In one of my XML files, I have some implicit top-level namespace, where tag expands out to:
peptide -> {http://regis-web.systemsbiology.net/protXML}peptide
Turns out the namespace is actually ''
, so for fixtag, I use:
fixtag('', peptide, nsmap)
Pruning the branch
Now here's the most important part for serial reading, once
you've parsed your chunk, you have to clear it with .clear()
:
for event, elem in etree.iterparse(xmL, events=('end')):
if event == 'end':
if elem.tag == fixtag('GAML', 'peptide', nsmap):
process_peptide(elem, nsmap)
elem.clear()
The garbage collection will then claim the freed memory. It is thus very important that you choose independent sub-trees to parse, so that clearing that sub-tree won't affect other parts.
You may have noticed that in the parsing function process_peptide
, I pass in both elem
and nsmap
. That's because you need to generate the full tag to find things even in your sub-tree:
ydata = etree.findall(fixtag('GAML', 'ydata', nsmap))

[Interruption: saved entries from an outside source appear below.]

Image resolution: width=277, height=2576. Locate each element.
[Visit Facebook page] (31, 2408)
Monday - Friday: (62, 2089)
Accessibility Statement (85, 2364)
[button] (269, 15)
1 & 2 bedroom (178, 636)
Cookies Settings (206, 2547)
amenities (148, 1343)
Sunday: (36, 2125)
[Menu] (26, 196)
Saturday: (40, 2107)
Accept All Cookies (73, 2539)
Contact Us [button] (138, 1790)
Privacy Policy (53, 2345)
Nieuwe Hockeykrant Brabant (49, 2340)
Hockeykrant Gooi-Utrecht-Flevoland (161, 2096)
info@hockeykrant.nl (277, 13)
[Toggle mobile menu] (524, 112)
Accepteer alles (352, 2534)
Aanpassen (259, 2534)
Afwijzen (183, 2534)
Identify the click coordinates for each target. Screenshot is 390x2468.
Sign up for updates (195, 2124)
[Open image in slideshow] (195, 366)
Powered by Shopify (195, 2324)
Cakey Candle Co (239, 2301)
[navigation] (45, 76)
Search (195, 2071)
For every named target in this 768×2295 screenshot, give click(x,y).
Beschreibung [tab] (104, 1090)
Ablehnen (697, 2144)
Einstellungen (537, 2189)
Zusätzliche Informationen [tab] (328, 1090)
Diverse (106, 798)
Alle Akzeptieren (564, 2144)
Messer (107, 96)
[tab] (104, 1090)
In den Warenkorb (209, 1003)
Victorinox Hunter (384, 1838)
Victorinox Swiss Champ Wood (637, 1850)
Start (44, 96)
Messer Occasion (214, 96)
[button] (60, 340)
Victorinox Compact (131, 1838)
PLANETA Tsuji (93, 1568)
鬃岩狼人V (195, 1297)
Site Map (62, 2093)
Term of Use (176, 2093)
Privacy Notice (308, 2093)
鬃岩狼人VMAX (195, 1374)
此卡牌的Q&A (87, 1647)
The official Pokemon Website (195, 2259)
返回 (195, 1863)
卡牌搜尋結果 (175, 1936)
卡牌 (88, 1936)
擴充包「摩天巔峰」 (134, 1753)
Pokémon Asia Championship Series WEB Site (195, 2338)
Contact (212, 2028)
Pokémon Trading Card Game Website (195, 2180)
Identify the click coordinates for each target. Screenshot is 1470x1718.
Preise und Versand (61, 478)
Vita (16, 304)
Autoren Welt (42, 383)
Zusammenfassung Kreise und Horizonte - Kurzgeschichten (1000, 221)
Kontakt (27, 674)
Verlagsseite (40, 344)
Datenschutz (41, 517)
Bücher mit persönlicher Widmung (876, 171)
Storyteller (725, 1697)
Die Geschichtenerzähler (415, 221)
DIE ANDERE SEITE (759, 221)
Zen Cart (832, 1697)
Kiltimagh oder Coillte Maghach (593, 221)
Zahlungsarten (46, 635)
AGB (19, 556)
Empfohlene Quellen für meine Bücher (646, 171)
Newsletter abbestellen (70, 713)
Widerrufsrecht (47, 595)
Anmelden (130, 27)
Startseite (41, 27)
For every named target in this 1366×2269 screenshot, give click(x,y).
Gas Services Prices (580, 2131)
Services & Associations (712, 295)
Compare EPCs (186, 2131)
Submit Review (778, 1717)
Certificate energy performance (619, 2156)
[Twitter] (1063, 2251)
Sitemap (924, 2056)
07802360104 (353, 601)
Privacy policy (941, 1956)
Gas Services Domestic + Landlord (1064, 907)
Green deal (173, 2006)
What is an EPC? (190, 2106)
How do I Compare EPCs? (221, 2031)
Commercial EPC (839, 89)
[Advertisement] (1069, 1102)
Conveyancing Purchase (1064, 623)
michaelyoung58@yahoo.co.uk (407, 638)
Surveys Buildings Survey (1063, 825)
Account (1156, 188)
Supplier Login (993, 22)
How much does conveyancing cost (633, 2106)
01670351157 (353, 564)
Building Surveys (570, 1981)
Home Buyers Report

Another alternative is that the find
functions in etree can take nsmap
and do some parsing, allowing perhaps clearer strings in the search path:
data = etree.findall('GAML:ydata/GAML:xdata', namespaces=nsmap)
Going down the rabbit hole
Now if your XML document creator has created a well thought-out document, then it's quite easy to traverse the tree by following the tags. But hey, there's no such thing as a well-thought out XML document. Have you ever seen shit like this?
<group>
<group>
<group>
<parameter name="this" value="shit"/>
<parameter name="always" value="happens"/>
<parameter name="to" value="me"/>
</group>
</group>
</group>
Well I have, and this kind of nesting screws up your tag matching if you're looking for a <group>
tag. The answer is that you need to keep track of the level of nesting using the start
event in iterparse
:
group_nesting = 0
for event, elem in etree.iterparse(xmL, events=('start', 'end')):
if event == 'start':
if elem.tag == 'group':
group_nesting += 1
if event == 'end':
if elem.tag == 'group':
if group_nesting == 3:
process_params(elem, nsmap)
elem.clear()
group_nesting -= 1
Reading XML serially in Python: it's not so bad, is it?